Even robots make mistakes: How humans walk with imperfect exoskeletons

Researchers assessed the impact of exoskeleton accuracy on walking behavior, working towards co-adaptive exoskeleton algorithms

A person wearing sturdy boots and jeans walks on a treadmill wearing a metal brace from the ankle to just below the knee.
When a lower limb exoskeleton does not operate properly, some users recover their step quickly while others overcompensate with their hip or ankle. Credit: Brenda Ahearn, Michigan Engineering.

When lower limb exoskeletons—mechanical structures worn on the leg—do not operate properly, some people adjust quickly while others compensate with their ankle or hip, expending more energy than necessary, according to a new study by University of Michigan researchers. 

The results, published in IEEE Robotics and Automation Letters, inform the development of future co-adaptive exoskeleton algorithms—meaning both the person and exoskeleton learn from and adjust to one another.

Exoskeletons are a potentially very exciting technology to support mobility, but they also can create new cognitive demands and mental representations that people need to learn to use for them to be effective,” said Leia Stirling, an associate professor of robotics and industrial and operations engineering and co-author on the paper. 

“It’s important to understand that not everybody will respond to technology in the same way,” added Stirling.

Lower limb exoskeletons must align with human goals, such as reducing the energy required to walk. The interplay of physical movements, cognitive decision making and technology must be considered to achieve this coordinated meshing between human and robot, known as fluency.

To improve fluency, exoskeletons are being designed to adjust to the wearer’s walking gait and the environment, but sometimes they make mistakes. Variability in the environment, the goals of the person or the device’s perception through its sensors can influence operations. 

To test how people respond to exoskeleton errors, study participants without disabilities walked on a treadmill while wearing a Dephy ExoBoot ankle exoskeleton on both legs. This model is designed to reduce muscle activation and energy expenditure for military applications. Researchers introduced an exoskeleton control algorithm with five different fixed error rates up to 10% error, or 90% accuracy, to investigate how accuracy influences walking behavior.

Using a motion capture camera system, the researchers assessed how people walked both when the exoskeleton operated as planned and when it did not actuate properly, or operate at the correct time, during a step.

“After a missed actuation, we saw that some people were still effectively using the system in following steps,” said Man I (Maggie) Wu, first author on the paper and a robotics doctoral student.

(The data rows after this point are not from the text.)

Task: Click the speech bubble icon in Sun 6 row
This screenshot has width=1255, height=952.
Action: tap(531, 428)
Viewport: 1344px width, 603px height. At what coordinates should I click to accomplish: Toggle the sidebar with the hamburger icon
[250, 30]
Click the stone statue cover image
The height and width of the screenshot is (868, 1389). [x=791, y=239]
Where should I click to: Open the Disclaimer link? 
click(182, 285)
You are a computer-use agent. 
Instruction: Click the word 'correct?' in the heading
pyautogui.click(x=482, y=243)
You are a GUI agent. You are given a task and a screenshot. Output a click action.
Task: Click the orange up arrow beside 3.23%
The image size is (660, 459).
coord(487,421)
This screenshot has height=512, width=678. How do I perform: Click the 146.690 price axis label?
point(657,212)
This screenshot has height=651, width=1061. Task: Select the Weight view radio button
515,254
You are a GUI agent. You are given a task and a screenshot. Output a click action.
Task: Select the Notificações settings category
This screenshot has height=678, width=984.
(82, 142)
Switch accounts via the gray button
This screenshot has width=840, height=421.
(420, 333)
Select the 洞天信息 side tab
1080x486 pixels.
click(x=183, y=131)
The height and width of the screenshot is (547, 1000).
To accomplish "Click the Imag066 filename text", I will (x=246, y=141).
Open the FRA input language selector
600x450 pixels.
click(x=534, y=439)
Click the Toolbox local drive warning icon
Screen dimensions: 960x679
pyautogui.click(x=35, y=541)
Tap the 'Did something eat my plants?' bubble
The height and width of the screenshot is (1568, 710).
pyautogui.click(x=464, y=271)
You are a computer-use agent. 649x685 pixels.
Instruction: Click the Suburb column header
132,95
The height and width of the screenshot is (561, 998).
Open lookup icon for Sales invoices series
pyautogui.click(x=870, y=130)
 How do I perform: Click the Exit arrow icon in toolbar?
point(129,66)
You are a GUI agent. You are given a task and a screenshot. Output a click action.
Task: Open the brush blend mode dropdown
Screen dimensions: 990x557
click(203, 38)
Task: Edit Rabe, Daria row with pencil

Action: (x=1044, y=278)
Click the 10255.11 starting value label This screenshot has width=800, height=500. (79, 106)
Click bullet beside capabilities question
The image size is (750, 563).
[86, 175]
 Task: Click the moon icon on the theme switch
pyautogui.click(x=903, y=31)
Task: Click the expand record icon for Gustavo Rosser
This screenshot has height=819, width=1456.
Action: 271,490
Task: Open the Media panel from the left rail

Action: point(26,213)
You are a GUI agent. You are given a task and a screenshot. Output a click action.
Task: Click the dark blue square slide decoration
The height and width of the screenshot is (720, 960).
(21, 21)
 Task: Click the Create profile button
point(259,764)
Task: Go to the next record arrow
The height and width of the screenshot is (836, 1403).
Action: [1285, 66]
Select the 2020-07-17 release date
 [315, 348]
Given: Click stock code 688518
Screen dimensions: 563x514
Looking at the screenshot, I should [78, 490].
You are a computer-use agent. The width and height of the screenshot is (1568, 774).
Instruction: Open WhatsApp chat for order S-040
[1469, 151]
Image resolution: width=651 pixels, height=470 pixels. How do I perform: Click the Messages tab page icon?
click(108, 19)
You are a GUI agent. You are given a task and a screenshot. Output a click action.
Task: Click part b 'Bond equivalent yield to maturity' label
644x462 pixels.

“However, we also observed compensatory mechanisms that would limit the usefulness of exoskeletons. For example, some participants started flexing their hips more after experiencing a missed actuation, even when the exoskeleton was activating with an appropriate timing,” added Wu.

Instances where users compensate for errors with the hip or ankle are best avoided as it requires additional muscle activation and energy.

“If the goal of the system is to increase someone’s endurance by reducing the effort they need to provide, but the user is actually using more effort, that system would not be meeting the goals,” said Stirling.

Although this particular design was developed to increase endurance for people without disabilities, exoskeletons that support walking have the potential to assist people with mobility limitations from aging, injury or disease.

Exploring human-exoskeleton interaction can inform the development of exoskeleton algorithms equipped to support intuitive walking strategies for future users.

This work was funded by the National Science Foundation under Grant 1952279. Full citation: “Emergent gait strategies defined by cluster analysis when using imperfect exoskeleton algorithms,” Man I Wu and Leia Stirling, IEEE Robotics and Automation Letters (2024). DOI: 10.1109/LRA.2024.3366010.